If you’re having difficulty selecting the best images that you’ve taken for certain jobs, and you find that this is where most of your time is being taken up, something that will really help you with this process is getting yourself a second set of eyes to help you with it. Get a trusted friend to sit down with you during this process, they don’t even have to have an interest in photography, and ask for their opinion on which images to keep and which to get rid of. They’re going to be less concerned with how many images to choose, or which specific images to keep or lose – they’re going to pick out which images they think are your most striking, and it’s going to make the process a hell of a lot faster for you. Often just someone saying that they’re not sure about one of your image choices will force you to decide whether you like it enough to keep it – if you have to argue its case then it’s a keeper, and if you don’t care then just get rid of it straight away. Easy peasy.
You could even send a sheet of low-res copies of the images over to your client and ask them to choose the image for you if you’re really having trouble selecting. They’ll pick their favourites a lot quicker than you will, and they may even choose a set of images that you wouldn’t normally choose for yourself. But as long as you get rid of any beforehand that you aren’t happy to be shared, then it will really expedite this process for you.
Just get your butt into gear
Other than this, you really just need to keep in mind that the image selection process really isn’t as important as you think it is. Your work is awesome, it really doesn’t matter which images you choose, all that matters is that you start getting through your workload, so that you can start taking on new projects. Sit down, lock yourself away from all distractions and just power through all of your work, because this is going to happen to you over and over and over again, no matter how many times you clear your slate and have no backlog of images to edit, it will always pile up again as you take on new projects.

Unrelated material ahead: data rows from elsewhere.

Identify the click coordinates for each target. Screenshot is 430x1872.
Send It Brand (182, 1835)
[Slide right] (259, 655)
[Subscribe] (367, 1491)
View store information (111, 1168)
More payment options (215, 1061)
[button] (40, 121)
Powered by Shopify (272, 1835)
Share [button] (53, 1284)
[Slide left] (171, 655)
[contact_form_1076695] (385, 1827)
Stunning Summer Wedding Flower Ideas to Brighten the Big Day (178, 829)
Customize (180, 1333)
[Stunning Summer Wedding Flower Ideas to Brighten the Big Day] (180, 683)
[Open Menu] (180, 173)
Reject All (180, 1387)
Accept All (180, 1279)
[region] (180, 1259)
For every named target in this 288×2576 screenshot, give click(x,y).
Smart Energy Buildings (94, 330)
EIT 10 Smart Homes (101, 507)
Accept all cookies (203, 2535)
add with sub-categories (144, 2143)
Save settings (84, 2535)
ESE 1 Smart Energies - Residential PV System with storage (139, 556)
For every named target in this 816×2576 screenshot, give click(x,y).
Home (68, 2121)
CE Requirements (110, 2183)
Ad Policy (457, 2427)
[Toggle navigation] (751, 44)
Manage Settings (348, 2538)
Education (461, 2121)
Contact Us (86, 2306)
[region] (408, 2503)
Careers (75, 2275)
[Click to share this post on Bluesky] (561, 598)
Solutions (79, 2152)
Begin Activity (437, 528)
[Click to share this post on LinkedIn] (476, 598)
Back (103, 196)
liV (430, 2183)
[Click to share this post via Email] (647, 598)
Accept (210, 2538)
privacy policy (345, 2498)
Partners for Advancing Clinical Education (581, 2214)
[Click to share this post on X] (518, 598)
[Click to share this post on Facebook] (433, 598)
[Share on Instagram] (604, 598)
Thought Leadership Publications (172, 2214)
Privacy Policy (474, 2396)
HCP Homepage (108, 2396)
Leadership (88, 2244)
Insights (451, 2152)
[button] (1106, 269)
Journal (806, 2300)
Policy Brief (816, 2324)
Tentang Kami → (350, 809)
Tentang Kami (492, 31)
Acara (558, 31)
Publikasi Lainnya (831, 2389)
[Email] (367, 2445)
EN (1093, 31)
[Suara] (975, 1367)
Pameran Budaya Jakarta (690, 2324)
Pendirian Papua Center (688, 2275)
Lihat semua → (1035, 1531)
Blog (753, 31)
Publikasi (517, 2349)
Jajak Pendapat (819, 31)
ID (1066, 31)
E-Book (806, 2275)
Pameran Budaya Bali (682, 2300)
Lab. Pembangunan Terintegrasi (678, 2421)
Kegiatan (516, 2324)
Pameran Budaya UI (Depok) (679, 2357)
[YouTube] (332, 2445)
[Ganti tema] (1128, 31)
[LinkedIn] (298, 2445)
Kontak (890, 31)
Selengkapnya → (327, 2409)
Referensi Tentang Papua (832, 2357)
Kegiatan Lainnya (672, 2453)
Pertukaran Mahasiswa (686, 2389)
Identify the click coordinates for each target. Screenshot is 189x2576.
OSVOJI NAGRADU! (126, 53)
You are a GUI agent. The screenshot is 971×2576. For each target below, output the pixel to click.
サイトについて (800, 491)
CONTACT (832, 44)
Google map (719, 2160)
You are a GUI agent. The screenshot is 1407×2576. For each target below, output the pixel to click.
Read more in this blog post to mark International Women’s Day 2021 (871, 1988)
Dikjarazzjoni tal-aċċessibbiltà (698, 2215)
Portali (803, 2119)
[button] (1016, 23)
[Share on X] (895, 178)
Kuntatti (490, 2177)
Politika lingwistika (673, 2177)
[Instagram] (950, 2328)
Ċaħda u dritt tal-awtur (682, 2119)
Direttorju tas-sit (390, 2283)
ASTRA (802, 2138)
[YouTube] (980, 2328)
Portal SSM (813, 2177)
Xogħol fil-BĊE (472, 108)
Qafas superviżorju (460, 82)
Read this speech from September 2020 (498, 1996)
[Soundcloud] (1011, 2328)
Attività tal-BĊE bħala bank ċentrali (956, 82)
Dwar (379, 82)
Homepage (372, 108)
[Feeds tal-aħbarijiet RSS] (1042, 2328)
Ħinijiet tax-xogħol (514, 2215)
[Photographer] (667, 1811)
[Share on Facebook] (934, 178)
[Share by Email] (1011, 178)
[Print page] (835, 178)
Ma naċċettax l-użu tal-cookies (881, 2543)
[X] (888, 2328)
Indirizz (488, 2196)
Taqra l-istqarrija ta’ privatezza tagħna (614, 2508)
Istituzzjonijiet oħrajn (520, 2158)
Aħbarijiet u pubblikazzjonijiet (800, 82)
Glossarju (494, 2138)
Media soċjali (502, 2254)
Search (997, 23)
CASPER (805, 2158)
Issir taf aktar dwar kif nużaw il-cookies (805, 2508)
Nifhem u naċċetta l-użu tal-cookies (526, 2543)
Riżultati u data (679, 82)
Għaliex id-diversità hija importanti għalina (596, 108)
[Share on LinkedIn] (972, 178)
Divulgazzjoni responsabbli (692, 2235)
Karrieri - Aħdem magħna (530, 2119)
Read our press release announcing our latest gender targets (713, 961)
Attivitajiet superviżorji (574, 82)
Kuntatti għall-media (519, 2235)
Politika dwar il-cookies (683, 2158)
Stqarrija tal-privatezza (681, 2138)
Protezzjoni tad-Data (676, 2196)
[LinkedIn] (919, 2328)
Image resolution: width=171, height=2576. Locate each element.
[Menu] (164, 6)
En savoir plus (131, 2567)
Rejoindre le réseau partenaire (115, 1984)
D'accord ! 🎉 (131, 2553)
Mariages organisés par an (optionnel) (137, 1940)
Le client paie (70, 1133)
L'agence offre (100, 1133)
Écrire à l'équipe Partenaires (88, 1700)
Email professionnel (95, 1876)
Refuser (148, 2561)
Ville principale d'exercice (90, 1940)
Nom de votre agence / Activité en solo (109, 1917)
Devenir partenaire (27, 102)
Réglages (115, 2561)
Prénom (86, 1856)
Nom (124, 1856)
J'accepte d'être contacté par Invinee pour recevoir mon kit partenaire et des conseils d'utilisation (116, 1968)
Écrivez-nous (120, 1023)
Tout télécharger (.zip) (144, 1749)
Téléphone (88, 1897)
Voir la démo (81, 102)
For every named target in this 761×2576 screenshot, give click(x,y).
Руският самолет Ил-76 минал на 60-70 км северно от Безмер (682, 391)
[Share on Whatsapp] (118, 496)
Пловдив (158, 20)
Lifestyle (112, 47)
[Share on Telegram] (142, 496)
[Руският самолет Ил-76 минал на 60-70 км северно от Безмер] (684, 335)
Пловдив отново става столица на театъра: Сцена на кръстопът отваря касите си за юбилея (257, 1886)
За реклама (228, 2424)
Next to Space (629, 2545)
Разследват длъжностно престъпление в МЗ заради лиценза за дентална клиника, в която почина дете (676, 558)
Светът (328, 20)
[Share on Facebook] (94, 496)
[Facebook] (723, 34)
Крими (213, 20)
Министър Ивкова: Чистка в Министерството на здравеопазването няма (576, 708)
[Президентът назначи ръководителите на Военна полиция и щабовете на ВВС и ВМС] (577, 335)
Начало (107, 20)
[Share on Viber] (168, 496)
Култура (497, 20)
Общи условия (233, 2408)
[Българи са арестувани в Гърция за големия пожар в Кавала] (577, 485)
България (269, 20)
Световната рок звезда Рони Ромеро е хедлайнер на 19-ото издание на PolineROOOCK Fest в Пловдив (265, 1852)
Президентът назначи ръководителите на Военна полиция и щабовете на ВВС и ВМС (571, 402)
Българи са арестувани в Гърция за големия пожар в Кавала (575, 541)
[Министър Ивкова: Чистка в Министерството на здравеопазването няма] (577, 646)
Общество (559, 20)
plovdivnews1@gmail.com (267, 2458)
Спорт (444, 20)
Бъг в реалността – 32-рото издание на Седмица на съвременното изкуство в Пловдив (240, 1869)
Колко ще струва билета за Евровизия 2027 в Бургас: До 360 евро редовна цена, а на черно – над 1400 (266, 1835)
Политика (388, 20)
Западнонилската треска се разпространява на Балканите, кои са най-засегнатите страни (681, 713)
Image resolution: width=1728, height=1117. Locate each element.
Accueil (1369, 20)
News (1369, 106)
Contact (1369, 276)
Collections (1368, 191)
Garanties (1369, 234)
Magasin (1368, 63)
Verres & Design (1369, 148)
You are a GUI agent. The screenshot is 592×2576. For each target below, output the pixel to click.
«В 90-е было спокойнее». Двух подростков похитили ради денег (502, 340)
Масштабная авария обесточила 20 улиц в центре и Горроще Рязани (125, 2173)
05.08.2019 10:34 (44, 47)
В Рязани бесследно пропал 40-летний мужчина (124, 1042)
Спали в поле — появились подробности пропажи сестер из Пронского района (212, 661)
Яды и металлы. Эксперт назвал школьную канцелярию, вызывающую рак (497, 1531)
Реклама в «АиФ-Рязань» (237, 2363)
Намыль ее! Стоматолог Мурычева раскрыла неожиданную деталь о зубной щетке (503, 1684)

Something that Brian actually likes to do, which may blow many photographers’ minds, is on the first round of image selection, go through really, really quickly and give a one star selection to any image that is worth a second look. Once that’s done, he’ll go through a second time, filtering any image out that doesn’t have a star and deleting it forever. Gone. For good. It may seem harsh, but it helps him to go with his gut instinct and keeps him from second-guessing himself or double-checking and wasting time – making the whole process much, much quicker. And when there are only a set number of hours in the day – a time-saving technique is your best friend when it comes to editing, find one that works for you and stick with it, and you’ll find you’re clearing your backlog of work much more efficiently going forward.